Uniformed campus security officers were waiting off stage for the president after his remarks. As he made his exit, one woman reportedly yelled, “Bullshit!” from the audience.

The full list of staff members laid off has not been released by the College, but several employees in the audience on Friday put together a list based on the people they knew had left. That list, obtained by The Hilltopper is: the Vice President of Human Resources and Administration, the Vice President of Student Affairs, an Associate Vice President who served as the college’s Title IX Coordinator, the Dana Center Director, the Conference and Events Services Coordinator, an executive assistant, the administrative assistant in Campus Ministry, the administrative assistant in the Communications Office, a switchboard operator, the Director of Media Relations, the Director of Institutional Research, and a cashier in the financial office. The list has been confirmed by multiple staff members at the college but there are conflicting reports about the final position that was eliminated.

Published by

Nick Fulchino

Nick Fulchino is the Editor-in-Chief of The Hilltopper and a senior at Saint Anselm College. He is from Pomfret, Connecticut.

5 thoughts on “Fired on the Hilltop: College Lays Off 13”

  1. Thank you for publishing this article Nick.

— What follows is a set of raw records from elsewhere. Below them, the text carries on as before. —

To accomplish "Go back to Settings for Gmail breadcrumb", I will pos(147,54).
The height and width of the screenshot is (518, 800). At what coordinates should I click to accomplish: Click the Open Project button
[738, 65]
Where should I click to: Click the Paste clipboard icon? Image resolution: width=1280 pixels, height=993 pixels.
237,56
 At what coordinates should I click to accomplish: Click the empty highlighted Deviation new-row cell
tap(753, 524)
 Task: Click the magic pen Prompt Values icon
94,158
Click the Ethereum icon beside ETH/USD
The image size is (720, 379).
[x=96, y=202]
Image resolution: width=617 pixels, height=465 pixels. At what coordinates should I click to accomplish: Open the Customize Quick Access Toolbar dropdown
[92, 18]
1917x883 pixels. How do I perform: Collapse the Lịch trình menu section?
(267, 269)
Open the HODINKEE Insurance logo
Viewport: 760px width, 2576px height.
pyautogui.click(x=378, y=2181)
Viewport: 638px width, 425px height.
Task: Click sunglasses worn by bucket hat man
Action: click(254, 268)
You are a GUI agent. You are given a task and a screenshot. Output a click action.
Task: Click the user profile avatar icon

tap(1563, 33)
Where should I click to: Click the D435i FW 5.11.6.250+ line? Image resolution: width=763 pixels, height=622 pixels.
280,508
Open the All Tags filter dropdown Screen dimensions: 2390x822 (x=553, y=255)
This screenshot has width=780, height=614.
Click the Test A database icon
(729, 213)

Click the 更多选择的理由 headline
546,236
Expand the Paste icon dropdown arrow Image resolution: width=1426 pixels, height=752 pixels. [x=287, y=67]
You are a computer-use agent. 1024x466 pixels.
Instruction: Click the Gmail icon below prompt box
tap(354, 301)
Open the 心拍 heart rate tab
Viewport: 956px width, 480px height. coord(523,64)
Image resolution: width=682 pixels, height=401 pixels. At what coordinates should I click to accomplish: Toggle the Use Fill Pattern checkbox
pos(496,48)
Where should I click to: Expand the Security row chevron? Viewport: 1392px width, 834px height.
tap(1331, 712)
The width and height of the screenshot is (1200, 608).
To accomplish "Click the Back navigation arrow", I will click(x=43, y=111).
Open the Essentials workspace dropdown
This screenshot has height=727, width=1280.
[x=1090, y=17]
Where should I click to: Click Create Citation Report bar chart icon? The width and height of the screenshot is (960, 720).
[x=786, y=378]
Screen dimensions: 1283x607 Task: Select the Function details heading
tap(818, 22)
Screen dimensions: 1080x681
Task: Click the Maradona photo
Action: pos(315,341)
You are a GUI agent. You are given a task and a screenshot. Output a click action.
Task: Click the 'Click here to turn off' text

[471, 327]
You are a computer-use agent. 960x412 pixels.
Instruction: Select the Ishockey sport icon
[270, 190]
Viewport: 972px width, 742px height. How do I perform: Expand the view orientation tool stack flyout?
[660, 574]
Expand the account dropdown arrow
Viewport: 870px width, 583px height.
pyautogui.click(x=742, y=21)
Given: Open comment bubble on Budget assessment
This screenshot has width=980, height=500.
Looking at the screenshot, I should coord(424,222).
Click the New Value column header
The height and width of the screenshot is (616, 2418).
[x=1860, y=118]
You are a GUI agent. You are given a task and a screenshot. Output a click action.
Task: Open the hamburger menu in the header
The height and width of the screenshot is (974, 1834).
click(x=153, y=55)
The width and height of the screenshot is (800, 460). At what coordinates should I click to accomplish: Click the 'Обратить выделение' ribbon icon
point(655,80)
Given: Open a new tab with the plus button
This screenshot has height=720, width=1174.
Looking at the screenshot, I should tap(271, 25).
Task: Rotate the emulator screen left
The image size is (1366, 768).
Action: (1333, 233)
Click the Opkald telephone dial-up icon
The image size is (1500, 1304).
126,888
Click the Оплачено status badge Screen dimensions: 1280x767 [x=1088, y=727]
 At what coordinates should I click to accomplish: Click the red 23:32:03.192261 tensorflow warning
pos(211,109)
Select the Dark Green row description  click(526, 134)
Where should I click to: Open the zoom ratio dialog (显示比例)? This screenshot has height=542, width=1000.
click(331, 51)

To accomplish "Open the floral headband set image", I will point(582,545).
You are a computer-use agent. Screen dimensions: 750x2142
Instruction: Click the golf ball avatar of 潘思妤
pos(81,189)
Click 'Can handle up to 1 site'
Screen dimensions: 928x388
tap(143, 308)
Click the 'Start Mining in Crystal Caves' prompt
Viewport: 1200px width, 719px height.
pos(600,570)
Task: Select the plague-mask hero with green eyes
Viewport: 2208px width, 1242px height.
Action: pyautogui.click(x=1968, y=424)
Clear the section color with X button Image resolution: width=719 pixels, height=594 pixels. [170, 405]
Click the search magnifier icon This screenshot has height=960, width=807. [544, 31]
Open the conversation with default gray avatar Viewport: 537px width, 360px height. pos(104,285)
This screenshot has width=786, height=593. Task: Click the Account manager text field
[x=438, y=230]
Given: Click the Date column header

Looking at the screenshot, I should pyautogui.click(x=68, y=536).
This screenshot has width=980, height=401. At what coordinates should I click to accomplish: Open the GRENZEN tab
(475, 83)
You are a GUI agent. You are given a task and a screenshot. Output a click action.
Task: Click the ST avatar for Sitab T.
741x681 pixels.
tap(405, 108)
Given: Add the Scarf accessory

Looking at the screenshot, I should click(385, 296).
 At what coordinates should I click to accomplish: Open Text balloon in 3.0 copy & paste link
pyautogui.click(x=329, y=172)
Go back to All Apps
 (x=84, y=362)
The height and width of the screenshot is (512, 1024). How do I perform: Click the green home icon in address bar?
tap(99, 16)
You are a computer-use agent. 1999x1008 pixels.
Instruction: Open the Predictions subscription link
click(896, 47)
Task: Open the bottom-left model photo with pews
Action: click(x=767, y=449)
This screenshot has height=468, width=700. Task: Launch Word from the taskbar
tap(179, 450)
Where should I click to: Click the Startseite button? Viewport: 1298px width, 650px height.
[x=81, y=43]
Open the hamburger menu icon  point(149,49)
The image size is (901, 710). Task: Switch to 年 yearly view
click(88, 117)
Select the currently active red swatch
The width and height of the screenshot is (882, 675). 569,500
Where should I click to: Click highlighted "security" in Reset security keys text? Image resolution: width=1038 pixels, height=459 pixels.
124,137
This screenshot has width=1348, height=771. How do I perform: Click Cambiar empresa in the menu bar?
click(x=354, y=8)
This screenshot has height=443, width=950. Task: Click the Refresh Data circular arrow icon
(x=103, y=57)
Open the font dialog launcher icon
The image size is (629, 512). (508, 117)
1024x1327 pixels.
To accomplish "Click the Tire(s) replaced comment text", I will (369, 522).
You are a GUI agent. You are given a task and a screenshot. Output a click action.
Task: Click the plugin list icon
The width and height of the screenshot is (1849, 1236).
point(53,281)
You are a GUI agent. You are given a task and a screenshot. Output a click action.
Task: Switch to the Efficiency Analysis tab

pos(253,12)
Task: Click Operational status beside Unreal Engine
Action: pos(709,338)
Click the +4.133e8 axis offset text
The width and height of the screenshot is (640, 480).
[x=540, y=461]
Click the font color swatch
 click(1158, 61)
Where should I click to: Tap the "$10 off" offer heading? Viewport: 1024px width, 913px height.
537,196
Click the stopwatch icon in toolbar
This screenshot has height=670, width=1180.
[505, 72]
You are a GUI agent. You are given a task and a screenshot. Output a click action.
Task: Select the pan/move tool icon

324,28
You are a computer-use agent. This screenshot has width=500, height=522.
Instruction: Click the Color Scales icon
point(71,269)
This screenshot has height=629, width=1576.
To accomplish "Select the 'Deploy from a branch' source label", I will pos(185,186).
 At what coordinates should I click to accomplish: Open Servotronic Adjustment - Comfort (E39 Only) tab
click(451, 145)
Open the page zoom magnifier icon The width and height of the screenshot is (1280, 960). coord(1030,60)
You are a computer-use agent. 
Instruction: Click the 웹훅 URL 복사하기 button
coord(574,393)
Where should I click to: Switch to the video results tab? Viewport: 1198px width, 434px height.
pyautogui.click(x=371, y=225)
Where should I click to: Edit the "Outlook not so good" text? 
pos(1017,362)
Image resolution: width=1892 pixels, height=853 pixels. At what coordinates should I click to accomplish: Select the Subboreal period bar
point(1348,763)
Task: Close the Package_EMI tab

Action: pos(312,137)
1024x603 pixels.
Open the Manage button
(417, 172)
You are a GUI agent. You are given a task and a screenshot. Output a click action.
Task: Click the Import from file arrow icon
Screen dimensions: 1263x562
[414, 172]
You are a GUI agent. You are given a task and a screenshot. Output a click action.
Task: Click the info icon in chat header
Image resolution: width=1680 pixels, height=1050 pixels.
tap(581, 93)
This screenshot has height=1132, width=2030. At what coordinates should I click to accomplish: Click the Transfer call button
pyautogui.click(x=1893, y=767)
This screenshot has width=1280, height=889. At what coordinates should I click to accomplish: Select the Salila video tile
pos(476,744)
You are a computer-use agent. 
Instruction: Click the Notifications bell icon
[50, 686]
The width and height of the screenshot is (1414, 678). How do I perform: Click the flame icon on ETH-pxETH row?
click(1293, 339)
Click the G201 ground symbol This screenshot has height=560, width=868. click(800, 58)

    Managing the finances of a college or university is certainly a challenging task, and budget cuts and the elimination of jobs are sometimes unavoidable. However, the leadership of the college, including Dr. DiSalvo and the Board of Trustees, have demonstrated no accountability for their failure to communicate to the broader Saint Anselm community the financial state of the college and any potential funding shortfalls and have appeared ruthless and insenstitive while carrying out their plans to terminate the employment of several long-term members of the staff. The mandate by the Board to cut $4 million from the budget of the college could potentially be satisfied by deferring or eliminating plans to build a $3 million “welcome center” on campus and by selling the nearly 5,000 square foot home in Bedford, NH that the college purchased for use by Dr. DiSalvo as his residence.

    Liked by 1 person

  2. How about eliminating the DiSalvo’s Chief of Staff position….is that really necessary???


  3. My wife was one who was let go after18 Years. Eric the person up in Financial Services who informed her & told her she had 5-10 minutes to leave the Campus. What kind of treatment is that for a person who spent 18 years doing the job she was hired to do & performed it well.


  4. I was also an employee @ Saint Anselm for 10 years in Campus Security. Left way before the Monks turned power over to Current Crew. I feel it is safe to say that it would have happened much differently for my wife & the others if the Benedictine monks had been in charge.